Riders pay a price for stunts
Australian stunt rider Steve Mini has a high-octane, high-risk and high-reward job, the Nitro Circus Live star tells MIKE HOULAHAN.
He thinks he has had 13 different broken bones beneath the knee and let's not think about what he's done to the top half.
"My back's completely buggered and I've got the ugliest legs in Australia," freestyle motocross bike rider Steve Mini said with more good cheer than you might expect.
"I try to avoid wearing shorts. There's not much meat on my legs and they are a bit misshapen but that's what happens when you do what we do . . . if you walk into the changing rooms at the Nitro Circus you'll see pretty much everybody is bent out of shape and has bones sticking out somewhere they shouldn't be. There are probably hundreds and hundreds of broken bones between us. It's the price we pay but we love it and we love keeping on doing it."
Kids, don't try this at home.
Mini has lived the dream for 20 years and doesn't want it to end. A former plumber's apprentice from Mudgee, Mini abandoned the tools as a teenager after discovering the tricks he had taught himself as a kid riding BMX could translate to a living as a professional motorbike rider. After winning competitions, Mini took a job riding at a Chinese amusement park, honing his technique.

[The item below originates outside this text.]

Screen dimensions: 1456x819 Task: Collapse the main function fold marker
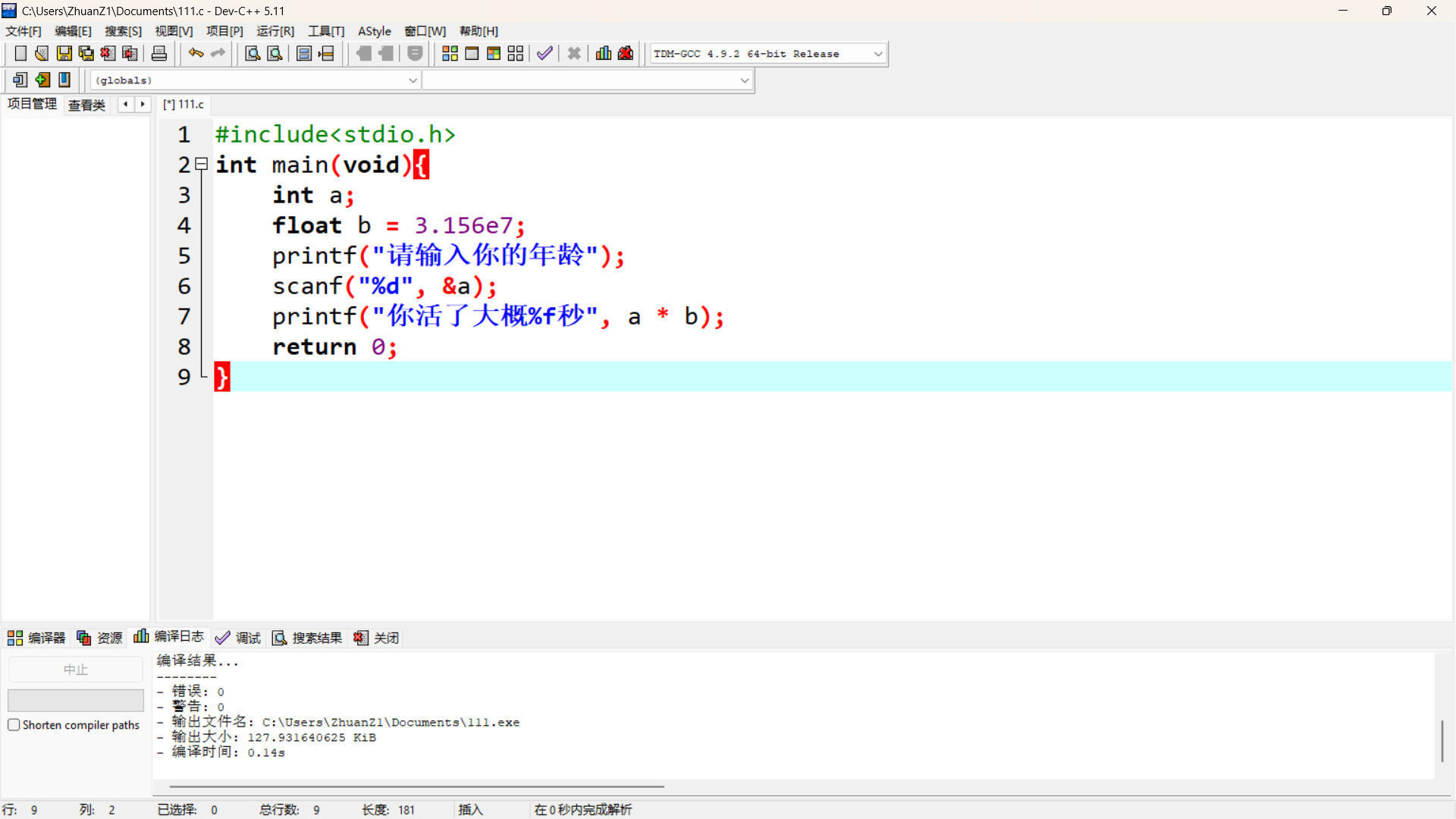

Back in Australia he was recruited by the Showtime Yamaha FMX Team, going on to join the famed Crusty Demons Tour. These days, home is the extreme sports cavalcade that is the Nitro Circus.
"I always wanted to do shows rather than competitions," Mini said. "For me, competitions are boring, one guy doing his jumps the another guy doing the same jumps. With the shows, you get 10 guys out on the floor at once and the entertainment value is phenomenal. That's why the Nitro Circus format is so successful, it's non-stop and it's full-on."
Every show is new and the stunts a product of trial and error - a lot of error if the broken bone tally is anything to go by.
They are also the product of constant practice - a necessity in what is, despite the jocularity about injuries, an extremely safety conscious sport. For Mini, that means a couple of practice sessions every day until he goes out on tour, and for the Nitro Circus crew it means precise measurements of each venue so they know if the dimensions allow each and every stunt to be performed.
"We had amazing crowds in New Zealand last time so we're really looking forward to coming back," Mini said.
"Dunedin was one of our best crowds . . . the new stadium will be great as indoor shows always create a great atmosphere. For the people who went last time, it will be even better. For us, we'll also be able to ride better because we won't have to worry about the weather and can give it 110 per cent. It will be the best show of the tour, I'd say."
Nitro Circus Live, Forsyth Barr Stadium, Dunedin, January 25.